Santa Fe New Mexican

Trump: Not looking to reinstate family separation policy

- By Colleen Long and Jill Colvin

WASHINGTON — Facing bipartisan pushback to his immigratio­n shake-up, President Donald Trump said Tuesday he’s not looking to revive the much-criticized practice of separating migrant children from their families at the southern border. At the same time, he suggested the policy had worked to deter migrants from coming into the U.S., although he offered no evidence to support his position.

Last summer the administra­tion separated more than 2,500 children from their families before internatio­nal outrage forced Trump to halt the practice and a judge ordered them reunited.

“We’re not looking to do that,” Trump told reporters before meeting with Egypt’s president at the White House. But he also noted: “Once you don’t have it, that’s why you see many more people coming. They’re coming like it’s a picnic, because let’s go to Disneyland.”

The potential reinstatem­ent of one of the most divisive practices of Trump’s tenure was just one aspect of the upheaval at the Department of Homeland Security this week that culminated with the resignatio­n of Secretary Kirstjen Nielsen. Acting Deputy Secretary Claire Grady, a 28-year civil servant, technicall­y next in line for secretary, was forced to resign Tuesday to make room for Trump’s pick to replace Nielsen, according to two people familiar with the decision.

With talk that more top officials were likely to be ousted, Republican­s expressed public and private concerns about the shake-up orchestrat­ed by the White House and cautioned that leadership changes wouldn’t necessaril­y solve the problem.

As for the separation of children, Trump declared that he was “the one that stopped it” and said his predecesso­r, President Barack Obama, was the one who had divided family members. Administra­tions are allowed to separate children under certain circumstan­ces including for the health and welfare of the child and due to a parent’s criminal history. This is why children were separated under the Obama administra­tion.

At hearings across Capitol Hill, lawmakers grilled administra­tion officials on whether the practice would resurface despite last year’s outrage and evidence that separation­s were likely to cause lasting psychologi­cal effects on the children. House Oversight Committee Chairman Elijah Cummings, D-Md., also said his committee would take a look at the staff shake-up at Homeland Security, although he said he had not decided on calling in Nielsen.

Sen. John Kennedy, R-La., said there was a serious problem going on between the White House and Homeland Security.

“If everybody’s sitting around waiting for a shiny new wonder pony to ride in and solve it, we’re going to be waiting a long time,” he said.

People familiar with the immigratio­n discussion­s within the administra­tion said family separation was one of several ideas Trump had revived in recent weeks as he and his aides try to tackle the problem of an ever-growing number of Central American families crossing into the U.S. The people were not authorized to speak publicly and spoke to the Associated Press on condition of anonymity.

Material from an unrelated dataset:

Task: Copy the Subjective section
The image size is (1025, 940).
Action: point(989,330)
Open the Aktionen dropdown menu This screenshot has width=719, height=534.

A senior administra­tion official who briefed reporters on condition of anonymity Tuesday said the president had made a series of leadership changes at Homeland Security due to frustratio­ns that department officials weren’t fast enough at implementi­ng changes, such as a new regulation that would challenge a longstandi­ng agreement limiting how long children can be detained, that could spark a legal fight that would land in the Supreme Court.

The White House also was weighing a tougher standard to evaluate initial asylum claims, proposing a “binary choice” that would force migrant families to choose between remaining with their children in detention until their immigratio­n cases were decided or sending their children to government shelters while the parents remained in detention.

The administra­tion also is considerin­g clamping down on remittance payments that Mexican nationals send to their families, the official said.

Amid the pushback, Trump told reporters he was not “cleaning house” at the agency despite a number of staff changes. He said his choice to be the department’s new acting director, Kevin McAleenan, would do a “fantastic job.”

But as Trump was speaking, the senior administra­tion official was making a case to reporters about why the president felt changes were necessary. He described the agency as a large and unwieldly civilian bureaucrac­y in need of leadership that can deal with career officials resistant to the president’s agenda, including many responsibl­e for implementi­ng some of the very policies Trump seeks to roll back.